Ministers' proposals for the reform of school governing bodies are insulting, writes Peter Kerr

Schools minister Jacqui Smith told the National Governors' Council's annual conference that governing bodies have been the "victims of their own success by attracting ever more demanding and time-consuming duties in an ad-hoc way".

This is one of the most insulting in a long line of insulting comments made by ministers.

We governors have not "attracted" these duties; they have been imposed upon us by the Department for Education and Employment in a seemingly random fashion, and with no consultation.

Regarding appointments, Ms Smith wants us to leave heads to appoint classroom teachers. Yet it is governing bodies who have to produce and implement policies on performance management, and capability procedures for poor staff. It seems absurd that a bad appointment decision by the head taken without the governing body might result in that same body having to invoke procedures leading to dismissal.

On workload, I note that Ms Smith will be "calling on education authorities to cut the amount of paperwork they send to chairs."
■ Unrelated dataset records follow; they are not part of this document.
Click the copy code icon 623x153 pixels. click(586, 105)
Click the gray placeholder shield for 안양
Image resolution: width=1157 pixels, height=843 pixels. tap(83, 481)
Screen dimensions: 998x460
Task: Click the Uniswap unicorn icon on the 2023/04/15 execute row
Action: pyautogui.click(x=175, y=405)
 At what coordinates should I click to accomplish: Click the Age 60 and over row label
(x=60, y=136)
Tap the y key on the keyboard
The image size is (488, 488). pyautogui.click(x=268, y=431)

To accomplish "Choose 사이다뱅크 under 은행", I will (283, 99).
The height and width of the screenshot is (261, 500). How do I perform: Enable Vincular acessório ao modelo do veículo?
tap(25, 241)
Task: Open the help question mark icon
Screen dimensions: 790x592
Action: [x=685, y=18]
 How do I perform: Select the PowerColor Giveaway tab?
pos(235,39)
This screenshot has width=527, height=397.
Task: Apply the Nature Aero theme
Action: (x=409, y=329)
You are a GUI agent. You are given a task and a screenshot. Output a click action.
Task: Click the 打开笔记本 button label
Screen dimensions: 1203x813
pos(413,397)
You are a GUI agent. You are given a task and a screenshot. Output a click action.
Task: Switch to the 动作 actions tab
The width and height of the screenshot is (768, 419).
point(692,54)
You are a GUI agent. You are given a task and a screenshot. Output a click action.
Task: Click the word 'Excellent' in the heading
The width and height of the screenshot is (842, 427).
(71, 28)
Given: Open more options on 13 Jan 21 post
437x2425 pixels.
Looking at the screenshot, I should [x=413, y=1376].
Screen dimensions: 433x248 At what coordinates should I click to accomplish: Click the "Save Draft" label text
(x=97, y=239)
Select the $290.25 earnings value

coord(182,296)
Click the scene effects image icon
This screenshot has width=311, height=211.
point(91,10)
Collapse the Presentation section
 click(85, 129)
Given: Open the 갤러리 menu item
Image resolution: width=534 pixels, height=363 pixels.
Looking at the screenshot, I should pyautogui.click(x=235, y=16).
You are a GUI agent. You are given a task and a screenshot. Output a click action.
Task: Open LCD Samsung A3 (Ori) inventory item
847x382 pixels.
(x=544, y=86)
But it is her administration that sends me as a chair of governors a monthly pack and sends it to my home address. (I am increasingly concerned that the DFEE appears to treat chairs as a special type of governor when legally all governors are equal.) She goes on to promise a 50 per cent cut in paper sent to heads and a one-third reduction in the number of documents.

However, the former will be achieved by making documents available via electronic means and is therefore meaningless. The latter ignores the fact that the number of documents sent to education authorities and schools has increased three-fold since the last eneral election!

She also suggests that some governing bodies are "too involved in day-to-day management of school premises". There are very simple reasons for this. First, governors are responsible for ensuring the health and safety of all who use the site.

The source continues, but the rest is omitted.